PAGE:

::::::::::

In these circumstances, the multimode wireless communication device
114 may unsuccessfully attempt to acquire service from the access
node 102 after receiving the search message 126 from the base
station 108.
[0049] In some situations, the determination of whether to transmit
the device proximity message 124 may be based on other
characteristics of the non-traffic state uplink signal in addition
to the detection of the non-traffic state uplink signal. For
example, the proximity of the multimode wireless communication
device 114 to the access node 102 may be calculated or estimated
based on characteristics of the non-traffic state uplink signal 120
and the device proximity message 124 may be transmitted only when
the estimated proximity is less than a proximity threshold.
Examples of detection signal characteristics include a signal to
noise ratio (SNR), bit error rate (BER), frame error rate (FER),
packet error rate (PER), power level, and signal travel time.
[0050] In some circumstances, the controller 436 determines, or at
least estimates, the proximity of the authorized multimode wireless
communication device 114 to the access node 102 based on one or
more characteristics of the uplink signal. In the exemplary
embodiment, the detection of an uplink signal from the
communication device 114 is sufficient to determine that the
communication device 114 is within a proximity range. The proximity
is used to determine whether the communication device 114 is
possibly within range of the access node 102 and at least possibly
able to receive communication service from the access node.
Therefore, the controller 436 at least determines whether the
communication device is possibly within range of the access node
102. If the controller 436 determines that the multimode wireless
communication device 114 is possibly in range, the device proximity
message 124 is sent to the controller 118 in the WWAN system
infrastructure 112 which results in the transmission of the search
message 126 to the multimode wireless communication device 114.
Examples of techniques that can be used to determine proximity of
the multimode wireless communication device 114 to the access node
102 are discussed in the referenced U.S. patent application Ser.
No. 11/565,266.

::::::::::

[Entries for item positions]
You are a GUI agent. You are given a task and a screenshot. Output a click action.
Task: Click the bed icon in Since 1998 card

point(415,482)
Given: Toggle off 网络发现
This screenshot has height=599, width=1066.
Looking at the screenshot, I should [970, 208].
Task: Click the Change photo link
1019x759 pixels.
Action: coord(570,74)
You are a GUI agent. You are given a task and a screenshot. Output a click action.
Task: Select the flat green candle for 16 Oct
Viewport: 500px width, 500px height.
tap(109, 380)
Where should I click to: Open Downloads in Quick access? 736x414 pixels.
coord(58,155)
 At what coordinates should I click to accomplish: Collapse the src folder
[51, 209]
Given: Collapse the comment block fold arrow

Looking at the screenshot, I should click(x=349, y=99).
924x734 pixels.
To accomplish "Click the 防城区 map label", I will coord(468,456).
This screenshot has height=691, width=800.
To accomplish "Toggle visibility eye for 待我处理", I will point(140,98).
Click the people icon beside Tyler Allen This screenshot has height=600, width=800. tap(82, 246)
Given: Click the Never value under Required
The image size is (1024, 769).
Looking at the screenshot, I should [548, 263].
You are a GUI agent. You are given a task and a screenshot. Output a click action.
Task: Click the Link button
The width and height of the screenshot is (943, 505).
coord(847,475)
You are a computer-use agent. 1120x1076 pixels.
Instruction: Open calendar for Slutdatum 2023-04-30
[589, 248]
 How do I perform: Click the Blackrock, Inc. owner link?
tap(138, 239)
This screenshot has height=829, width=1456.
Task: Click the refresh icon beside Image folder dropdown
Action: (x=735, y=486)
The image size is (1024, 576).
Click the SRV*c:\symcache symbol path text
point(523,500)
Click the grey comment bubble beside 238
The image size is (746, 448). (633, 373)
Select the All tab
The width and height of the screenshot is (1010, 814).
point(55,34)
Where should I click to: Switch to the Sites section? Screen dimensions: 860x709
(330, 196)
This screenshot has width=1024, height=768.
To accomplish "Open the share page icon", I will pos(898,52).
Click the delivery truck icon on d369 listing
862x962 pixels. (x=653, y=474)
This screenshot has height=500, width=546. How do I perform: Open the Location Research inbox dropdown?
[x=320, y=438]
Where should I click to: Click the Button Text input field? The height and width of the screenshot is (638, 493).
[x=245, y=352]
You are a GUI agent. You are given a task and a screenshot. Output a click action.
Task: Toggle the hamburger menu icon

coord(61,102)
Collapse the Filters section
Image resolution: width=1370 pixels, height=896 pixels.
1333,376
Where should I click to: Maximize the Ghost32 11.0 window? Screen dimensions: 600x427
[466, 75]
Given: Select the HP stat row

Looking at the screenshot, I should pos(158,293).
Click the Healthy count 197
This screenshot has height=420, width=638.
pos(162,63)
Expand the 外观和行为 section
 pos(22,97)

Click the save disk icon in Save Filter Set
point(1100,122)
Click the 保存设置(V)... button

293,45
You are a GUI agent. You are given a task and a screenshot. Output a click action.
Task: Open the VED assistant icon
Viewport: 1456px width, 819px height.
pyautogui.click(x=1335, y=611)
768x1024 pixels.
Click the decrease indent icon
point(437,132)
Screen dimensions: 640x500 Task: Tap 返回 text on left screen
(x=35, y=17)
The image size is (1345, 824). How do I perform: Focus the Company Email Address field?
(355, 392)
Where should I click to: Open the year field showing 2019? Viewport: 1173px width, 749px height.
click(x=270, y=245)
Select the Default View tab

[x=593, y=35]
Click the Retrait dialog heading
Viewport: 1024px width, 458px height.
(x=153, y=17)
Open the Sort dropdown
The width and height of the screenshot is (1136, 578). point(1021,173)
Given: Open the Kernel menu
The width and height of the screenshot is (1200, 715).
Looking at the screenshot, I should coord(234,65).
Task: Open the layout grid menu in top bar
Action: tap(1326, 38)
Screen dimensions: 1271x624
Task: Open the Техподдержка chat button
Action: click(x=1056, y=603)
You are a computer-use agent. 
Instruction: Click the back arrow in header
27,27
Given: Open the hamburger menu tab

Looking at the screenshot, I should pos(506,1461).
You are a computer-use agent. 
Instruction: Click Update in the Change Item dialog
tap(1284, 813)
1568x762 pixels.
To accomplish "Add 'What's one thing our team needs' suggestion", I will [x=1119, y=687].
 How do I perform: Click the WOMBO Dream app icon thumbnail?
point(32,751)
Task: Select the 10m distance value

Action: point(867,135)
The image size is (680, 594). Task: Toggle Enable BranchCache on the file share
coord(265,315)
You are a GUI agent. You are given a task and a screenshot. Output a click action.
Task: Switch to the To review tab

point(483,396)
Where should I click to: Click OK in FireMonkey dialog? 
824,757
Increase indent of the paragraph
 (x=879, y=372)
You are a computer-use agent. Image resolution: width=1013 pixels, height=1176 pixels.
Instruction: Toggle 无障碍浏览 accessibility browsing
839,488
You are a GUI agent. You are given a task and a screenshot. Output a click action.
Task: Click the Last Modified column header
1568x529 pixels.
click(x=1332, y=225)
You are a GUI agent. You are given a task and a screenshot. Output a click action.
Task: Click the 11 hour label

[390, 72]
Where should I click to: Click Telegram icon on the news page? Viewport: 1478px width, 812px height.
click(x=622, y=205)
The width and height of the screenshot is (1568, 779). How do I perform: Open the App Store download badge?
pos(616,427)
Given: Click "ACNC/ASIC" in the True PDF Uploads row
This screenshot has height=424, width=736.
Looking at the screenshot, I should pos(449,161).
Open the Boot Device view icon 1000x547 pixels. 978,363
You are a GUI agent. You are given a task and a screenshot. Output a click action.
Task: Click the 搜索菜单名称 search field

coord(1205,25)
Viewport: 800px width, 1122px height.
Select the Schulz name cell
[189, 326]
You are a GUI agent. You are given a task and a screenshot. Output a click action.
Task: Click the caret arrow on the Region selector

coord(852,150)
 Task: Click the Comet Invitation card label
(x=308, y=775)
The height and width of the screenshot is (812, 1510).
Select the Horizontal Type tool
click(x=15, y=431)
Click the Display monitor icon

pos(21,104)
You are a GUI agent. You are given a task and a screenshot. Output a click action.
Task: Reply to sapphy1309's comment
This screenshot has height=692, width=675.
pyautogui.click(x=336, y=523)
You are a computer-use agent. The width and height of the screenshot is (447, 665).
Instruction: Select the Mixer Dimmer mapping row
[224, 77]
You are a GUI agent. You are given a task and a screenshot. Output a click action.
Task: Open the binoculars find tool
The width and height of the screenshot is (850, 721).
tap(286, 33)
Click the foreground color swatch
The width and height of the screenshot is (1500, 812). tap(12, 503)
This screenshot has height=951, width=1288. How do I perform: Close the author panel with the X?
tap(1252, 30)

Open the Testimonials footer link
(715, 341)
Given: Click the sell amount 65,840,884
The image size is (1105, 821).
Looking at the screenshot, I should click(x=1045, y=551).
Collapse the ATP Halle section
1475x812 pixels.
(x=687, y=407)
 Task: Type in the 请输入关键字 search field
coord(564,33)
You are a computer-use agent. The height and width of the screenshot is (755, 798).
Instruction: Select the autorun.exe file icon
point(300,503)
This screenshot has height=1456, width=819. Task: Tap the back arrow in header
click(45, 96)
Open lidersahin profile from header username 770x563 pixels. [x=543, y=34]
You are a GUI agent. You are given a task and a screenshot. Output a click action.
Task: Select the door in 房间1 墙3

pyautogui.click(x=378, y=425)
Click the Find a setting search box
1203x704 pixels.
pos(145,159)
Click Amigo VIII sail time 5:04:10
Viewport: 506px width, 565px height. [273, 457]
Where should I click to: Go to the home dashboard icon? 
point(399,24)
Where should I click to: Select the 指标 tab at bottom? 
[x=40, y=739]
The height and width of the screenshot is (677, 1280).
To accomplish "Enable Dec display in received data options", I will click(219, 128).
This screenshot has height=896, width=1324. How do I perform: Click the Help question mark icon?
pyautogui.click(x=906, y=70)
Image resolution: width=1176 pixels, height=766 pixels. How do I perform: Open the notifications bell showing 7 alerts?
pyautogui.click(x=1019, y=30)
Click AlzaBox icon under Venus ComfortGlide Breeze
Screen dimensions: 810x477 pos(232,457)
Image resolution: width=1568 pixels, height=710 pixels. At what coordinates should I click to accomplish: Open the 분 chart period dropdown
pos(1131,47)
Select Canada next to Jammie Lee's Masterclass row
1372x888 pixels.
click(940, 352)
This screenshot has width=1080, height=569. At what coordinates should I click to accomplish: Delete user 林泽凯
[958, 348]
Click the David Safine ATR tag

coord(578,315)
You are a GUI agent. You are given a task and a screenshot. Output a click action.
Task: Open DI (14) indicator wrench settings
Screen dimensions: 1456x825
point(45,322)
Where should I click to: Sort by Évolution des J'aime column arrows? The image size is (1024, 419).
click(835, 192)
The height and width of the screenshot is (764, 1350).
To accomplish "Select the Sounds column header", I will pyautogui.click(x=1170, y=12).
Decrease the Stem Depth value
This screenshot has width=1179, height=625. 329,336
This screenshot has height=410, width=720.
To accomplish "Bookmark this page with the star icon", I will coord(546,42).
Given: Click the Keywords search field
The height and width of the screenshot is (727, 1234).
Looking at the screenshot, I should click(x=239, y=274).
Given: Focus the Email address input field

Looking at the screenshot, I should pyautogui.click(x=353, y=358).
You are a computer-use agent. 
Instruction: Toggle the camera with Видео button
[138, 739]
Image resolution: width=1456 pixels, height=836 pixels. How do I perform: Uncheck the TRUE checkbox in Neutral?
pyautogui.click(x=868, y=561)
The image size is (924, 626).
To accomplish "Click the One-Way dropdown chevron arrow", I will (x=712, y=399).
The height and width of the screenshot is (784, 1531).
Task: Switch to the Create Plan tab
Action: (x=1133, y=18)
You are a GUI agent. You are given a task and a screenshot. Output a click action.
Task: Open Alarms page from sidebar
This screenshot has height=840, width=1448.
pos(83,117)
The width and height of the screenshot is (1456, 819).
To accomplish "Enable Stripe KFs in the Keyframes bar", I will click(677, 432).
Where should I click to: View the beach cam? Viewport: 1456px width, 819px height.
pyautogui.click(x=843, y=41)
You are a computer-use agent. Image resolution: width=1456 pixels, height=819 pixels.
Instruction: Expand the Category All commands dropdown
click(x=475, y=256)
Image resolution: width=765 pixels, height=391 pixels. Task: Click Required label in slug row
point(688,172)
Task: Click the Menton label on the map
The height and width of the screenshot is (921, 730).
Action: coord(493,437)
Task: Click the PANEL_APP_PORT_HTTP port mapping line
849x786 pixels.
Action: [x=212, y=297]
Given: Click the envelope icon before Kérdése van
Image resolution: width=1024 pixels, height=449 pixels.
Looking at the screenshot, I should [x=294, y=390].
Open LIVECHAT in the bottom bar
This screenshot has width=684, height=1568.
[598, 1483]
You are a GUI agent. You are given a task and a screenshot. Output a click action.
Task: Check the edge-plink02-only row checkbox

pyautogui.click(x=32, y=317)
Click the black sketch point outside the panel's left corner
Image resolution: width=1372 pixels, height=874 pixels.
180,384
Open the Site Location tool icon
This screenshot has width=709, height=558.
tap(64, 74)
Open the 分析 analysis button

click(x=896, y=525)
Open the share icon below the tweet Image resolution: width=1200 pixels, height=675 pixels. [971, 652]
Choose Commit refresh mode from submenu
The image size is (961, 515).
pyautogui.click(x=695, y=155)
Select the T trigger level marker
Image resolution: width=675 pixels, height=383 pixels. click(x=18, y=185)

::::::::::

SET PROBLEM A:
Render this sentence from the patent excerpt into Spanish: "Examples of detection signal characteristics include a signal to noise ratio (SNR), bit error rate (BER), frame error rate (FER), packet error rate (PER), power level, and signal travel time."
SET PROBLEM B:
Retype the portion of the patent excerpt that begins at the words "[0049] In some" and ends after "a proximity threshold.".
Rely on the patent excerpt alone.

OUTPUT A:
Entre los ejemplos de características de la señal de detección se incluyen la relación señal/ruido (SNR), la tasa de error de bits (BER), la tasa de error de tramas (FER), la tasa de error de paquetes (PER), el nivel de potencia y el tiempo de propagación de la señal.

OUTPUT B:
[0049] In some situations, the determination of whether to transmit
the device proximity message 124 may be based on other
characteristics of the non-traffic state uplink signal in addition
to the detection of the non-traffic state uplink signal. For
example, the proximity of the multimode wireless communication
device 114 to the access node 102 may be calculated or estimated
based on characteristics of the non-traffic state uplink signal 120
and the device proximity message 124 may be transmitted only when
the estimated proximity is less than a proximity threshold.